To the Wade piece: I found an interesting contr-argument
And I think it makes sense.
I report-you decide

Posted by: Tatyana on March 17, 2004 6:25 PM

Thanks for the review, Michael. There are few things more fun than learning about a great new neighborhood under construction that I'd like to visit or (in my dreams) live in someday.

By the way, Dan Solomon is also a new urbanism honcho -- he's one of the founders of the CNU and has served on the board ever since. His book "Global City Blues" is part autobiography, part essay, and part editorial. Solomon is a devotee of the modernist style. But through his personal journey, he came to realize that modernist planning has a glaring inabiltiy to create humane cities. His is the best book to date about reconciling modernist style with traditional urban streets and plans.

Posted by: Laurence Aurbach on March 17, 2004 8:05 PM

Oh come on. We want the other 15 links!

Posted by: James Russell on March 18, 2004 2:06 AM

Tatyana -- Thanks for the link. Wouldn't it be lovely to have some actual knowledge about these things? Still, always fun to try to make a little sense out of what these people are coming with.

Laurence -- That's a great page you run, and a great resource. I hope a lot of people take advantage of it. Thanks for the link to the Solomon book too -- sounds fascinating. I hadn't been aware of his work before.
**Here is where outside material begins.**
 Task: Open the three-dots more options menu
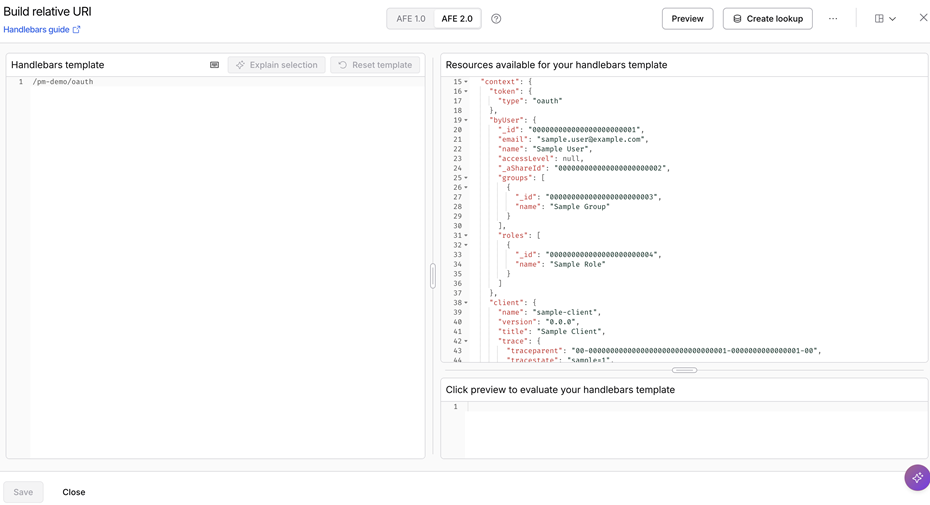coord(833,18)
Hmm, alternative title for him: "The Good Modernist."

James -- Soon enough!

Posted by: Michael Blowhard on March 18, 2004 1:21 PM

The elites (I know I'm being pretty general now) seem wedded to the modernist project (again, pretty general) which of course includes modernist architecture; and to socialism, (which could be seen as the political wing of the modernist project) despite the manifest failure and blight that results when the modernist project is implemented.